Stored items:
* Begin *

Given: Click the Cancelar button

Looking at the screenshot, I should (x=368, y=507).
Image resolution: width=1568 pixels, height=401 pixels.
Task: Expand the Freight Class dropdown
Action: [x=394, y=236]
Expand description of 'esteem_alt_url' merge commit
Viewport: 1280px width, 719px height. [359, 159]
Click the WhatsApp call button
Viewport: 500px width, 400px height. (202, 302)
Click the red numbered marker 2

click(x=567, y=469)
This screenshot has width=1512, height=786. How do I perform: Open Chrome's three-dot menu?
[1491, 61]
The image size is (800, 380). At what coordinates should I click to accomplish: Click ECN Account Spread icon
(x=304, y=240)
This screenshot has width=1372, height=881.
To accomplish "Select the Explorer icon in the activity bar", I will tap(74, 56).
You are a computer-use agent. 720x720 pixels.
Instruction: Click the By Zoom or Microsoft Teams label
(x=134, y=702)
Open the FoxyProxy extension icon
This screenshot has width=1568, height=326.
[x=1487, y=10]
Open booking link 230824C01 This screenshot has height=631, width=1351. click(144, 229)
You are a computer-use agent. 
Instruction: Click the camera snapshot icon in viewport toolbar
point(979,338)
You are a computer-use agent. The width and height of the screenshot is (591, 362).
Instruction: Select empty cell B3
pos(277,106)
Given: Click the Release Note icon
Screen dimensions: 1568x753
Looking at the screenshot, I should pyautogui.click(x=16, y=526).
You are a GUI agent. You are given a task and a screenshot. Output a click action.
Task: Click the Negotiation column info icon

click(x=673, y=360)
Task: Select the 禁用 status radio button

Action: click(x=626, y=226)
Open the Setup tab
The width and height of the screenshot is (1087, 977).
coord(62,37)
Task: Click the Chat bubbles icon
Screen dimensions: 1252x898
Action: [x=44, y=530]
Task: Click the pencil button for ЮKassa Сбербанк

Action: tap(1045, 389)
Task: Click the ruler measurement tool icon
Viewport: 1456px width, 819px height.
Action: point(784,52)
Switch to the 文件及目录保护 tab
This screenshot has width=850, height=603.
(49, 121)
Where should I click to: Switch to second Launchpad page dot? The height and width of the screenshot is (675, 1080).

* End *

> _SET TASK_:
Replace each "Instruction" in the items above with "Command" and leave everything else unchanged.

> _REPLY TO THE TASK_:
Given: Click the Cancelar button

Looking at the screenshot, I should (x=368, y=507).
Image resolution: width=1568 pixels, height=401 pixels.
Task: Expand the Freight Class dropdown
Action: [x=394, y=236]
Expand description of 'esteem_alt_url' merge commit
Viewport: 1280px width, 719px height. [359, 159]
Click the WhatsApp call button
Viewport: 500px width, 400px height. (202, 302)
Click the red numbered marker 2

click(x=567, y=469)
This screenshot has width=1512, height=786. How do I perform: Open Chrome's three-dot menu?
[1491, 61]
The image size is (800, 380). At what coordinates should I click to accomplish: Click ECN Account Spread icon
(x=304, y=240)
This screenshot has width=1372, height=881.
To accomplish "Select the Explorer icon in the activity bar", I will tap(74, 56).
You are a computer-use agent. 720x720 pixels.
Command: Click the By Zoom or Microsoft Teams label
(x=134, y=702)
Open the FoxyProxy extension icon
This screenshot has width=1568, height=326.
[x=1487, y=10]
Open booking link 230824C01 This screenshot has height=631, width=1351. click(144, 229)
You are a computer-use agent. 
Command: Click the camera snapshot icon in viewport toolbar
point(979,338)
You are a computer-use agent. The width and height of the screenshot is (591, 362).
Command: Select empty cell B3
pos(277,106)
Given: Click the Release Note icon
Screen dimensions: 1568x753
Looking at the screenshot, I should pyautogui.click(x=16, y=526).
You are a GUI agent. You are given a task and a screenshot. Output a click action.
Task: Click the Negotiation column info icon

click(x=673, y=360)
Task: Select the 禁用 status radio button

Action: click(x=626, y=226)
Open the Setup tab
The width and height of the screenshot is (1087, 977).
coord(62,37)
Task: Click the Chat bubbles icon
Screen dimensions: 1252x898
Action: [x=44, y=530]
Task: Click the pencil button for ЮKassa Сбербанк

Action: tap(1045, 389)
Task: Click the ruler measurement tool icon
Viewport: 1456px width, 819px height.
Action: point(784,52)
Switch to the 文件及目录保护 tab
This screenshot has width=850, height=603.
(49, 121)
Where should I click to: Switch to second Launchpad page dot? The height and width of the screenshot is (675, 1080).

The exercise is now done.